Since we were already on the topic, Money ... Duh! Redux

Submitted by Roanman on Wed, 06/06/2018 - 07:53

If you take a minute to understand how our money is created, the perversity and corruption in our system will become clear. And, when I say system, I mean our monetary system to be sure, but also our entire system of government as it functions today.

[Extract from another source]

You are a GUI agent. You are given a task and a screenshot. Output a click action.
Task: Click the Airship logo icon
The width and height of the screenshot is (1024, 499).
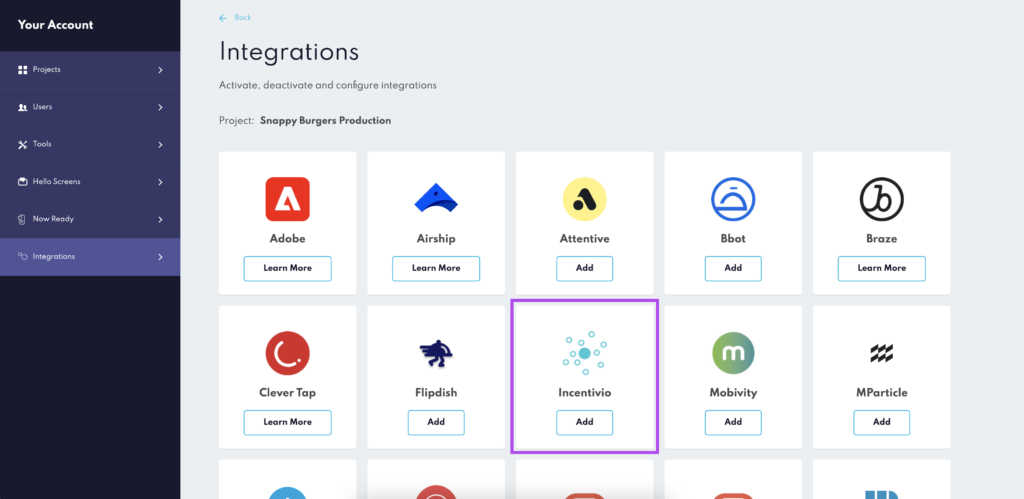pos(436,199)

Oh, and not just our system, everybody's system, as you will see below.

Most of our money starts out in life as debt. When the Federal Government of the United States of America decides that it needs money that it otherwise does not have, it issues debt ….. bonds.  Those bonds are sold at auction by the Treasury Department.  Much if not most all of these bonds are purchased by a group of twenty or so large, mostly Wall Street banks designated by The Federal Reserve Bank as "Primary Dealers".

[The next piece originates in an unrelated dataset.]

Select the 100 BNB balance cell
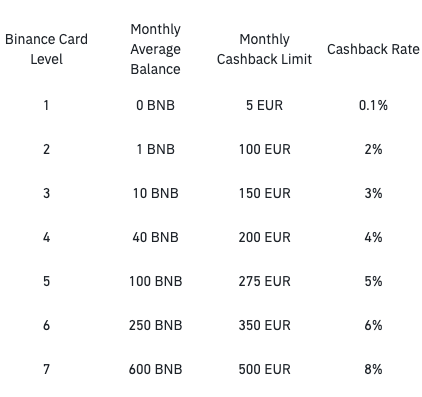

As always, click on the map above to see the source information. although because I don't know the collection date for the map, the source info from the CIA Factbook might be different.

It certainly won't be improved.

Interestingly, The Federal Reserve Bank or "The Fed" as it is commonly known is not an agency of the Federal Government of the United States of America as one would reasonably expect by virtue of it's name.  It rather is a privately held institution, owned in large part by ..... wait for it ..... the "Primary Dealers.  The Federal Reserve Bank adds or subtracts money from the economy by trading government bonds with the "Primary Dealers", mostly always at a profit to the "Primary Dealers". 

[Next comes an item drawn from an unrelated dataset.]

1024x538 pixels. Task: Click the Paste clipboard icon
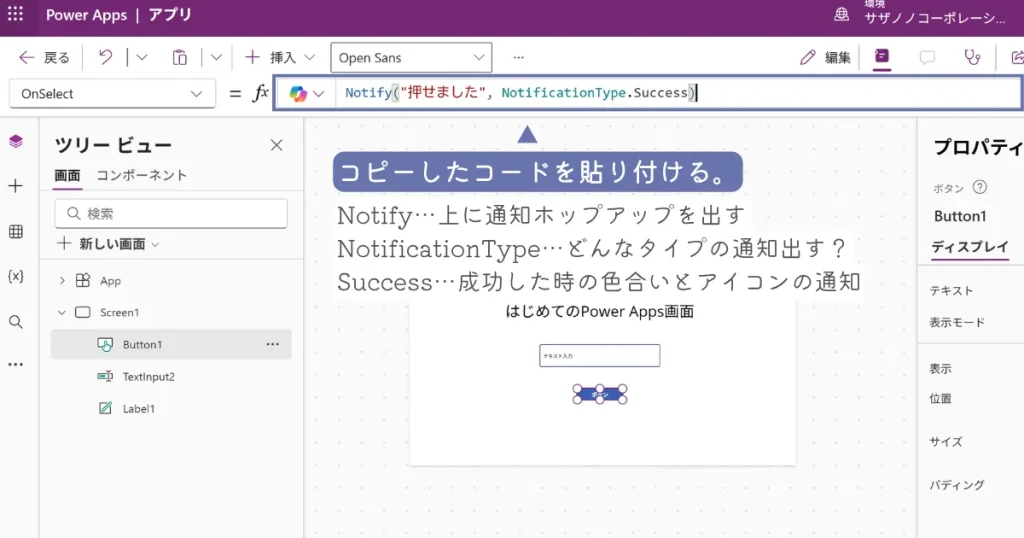pyautogui.click(x=179, y=57)
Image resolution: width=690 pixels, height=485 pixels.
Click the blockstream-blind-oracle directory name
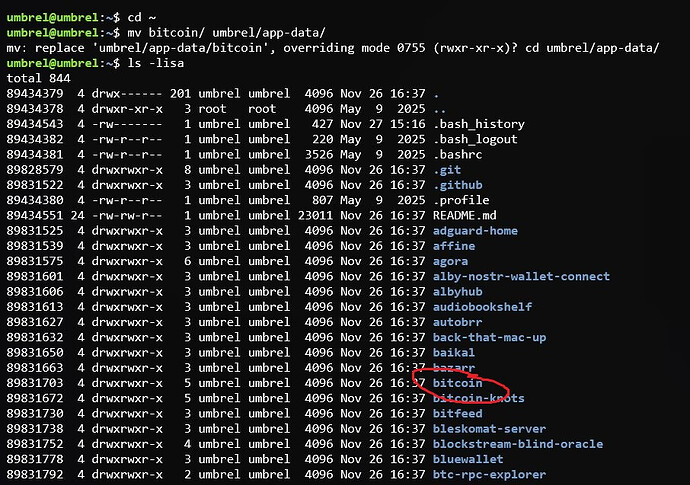pyautogui.click(x=517, y=444)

Purchasing bonds from the "Primary Dealers" injects cash into the economy as the Federal Reserve simply makes a journal entry into it’s own computer system for it's own account, and in so doing it deposits a sum of money which did not exist one instant before and thus some number of billions of dollars of new money is born out of thin air.  It only dies when the Fed subsequently sells those bonds back into the economy, thus drawing cash out of the economy, or when the government pays that money back by redeeming it's previously issued bonds.  In other words, that money is for the most part immortal. 

The Federal Government of the United States of America then pays the interest on this debt out of tax revenue.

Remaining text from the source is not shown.